What you are asked to do:
Among the entries below, find the line with "Open the @FastCompany mention link", then quote it and each following line up to and including the line with "Given: Click the Answer Text column header", and nothing else.

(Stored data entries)
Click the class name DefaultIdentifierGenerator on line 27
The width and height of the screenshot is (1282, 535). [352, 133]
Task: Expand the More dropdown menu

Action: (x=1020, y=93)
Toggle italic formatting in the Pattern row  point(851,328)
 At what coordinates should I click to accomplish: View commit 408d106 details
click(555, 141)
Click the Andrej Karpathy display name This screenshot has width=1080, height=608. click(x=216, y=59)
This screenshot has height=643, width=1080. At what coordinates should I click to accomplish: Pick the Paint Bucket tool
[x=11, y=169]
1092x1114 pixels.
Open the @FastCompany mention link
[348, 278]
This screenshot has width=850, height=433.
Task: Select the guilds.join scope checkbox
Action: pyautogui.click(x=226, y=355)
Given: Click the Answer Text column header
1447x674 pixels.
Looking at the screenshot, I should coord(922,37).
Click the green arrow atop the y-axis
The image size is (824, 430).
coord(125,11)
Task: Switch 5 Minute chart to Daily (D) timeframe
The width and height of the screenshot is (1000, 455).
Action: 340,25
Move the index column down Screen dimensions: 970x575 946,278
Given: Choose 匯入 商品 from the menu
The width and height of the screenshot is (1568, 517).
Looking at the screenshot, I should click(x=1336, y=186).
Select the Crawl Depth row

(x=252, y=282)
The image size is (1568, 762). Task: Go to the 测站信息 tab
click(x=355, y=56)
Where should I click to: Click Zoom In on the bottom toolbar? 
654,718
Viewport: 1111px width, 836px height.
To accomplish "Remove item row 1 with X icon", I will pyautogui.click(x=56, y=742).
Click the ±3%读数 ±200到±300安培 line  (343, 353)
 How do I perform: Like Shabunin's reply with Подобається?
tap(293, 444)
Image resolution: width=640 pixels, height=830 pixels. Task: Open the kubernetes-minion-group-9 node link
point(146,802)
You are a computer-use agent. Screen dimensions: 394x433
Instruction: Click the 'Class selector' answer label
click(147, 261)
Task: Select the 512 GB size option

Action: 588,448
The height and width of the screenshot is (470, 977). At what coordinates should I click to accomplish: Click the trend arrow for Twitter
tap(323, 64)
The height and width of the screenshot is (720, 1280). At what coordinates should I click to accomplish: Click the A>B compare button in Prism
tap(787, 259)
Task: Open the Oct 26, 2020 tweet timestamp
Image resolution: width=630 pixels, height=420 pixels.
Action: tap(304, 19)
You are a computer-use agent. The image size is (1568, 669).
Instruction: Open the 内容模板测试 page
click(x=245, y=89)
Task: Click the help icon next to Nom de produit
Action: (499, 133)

Task solution:
Open the @FastCompany mention link
[348, 278]
This screenshot has width=850, height=433.
Task: Select the guilds.join scope checkbox
Action: pyautogui.click(x=226, y=355)
Given: Click the Answer Text column header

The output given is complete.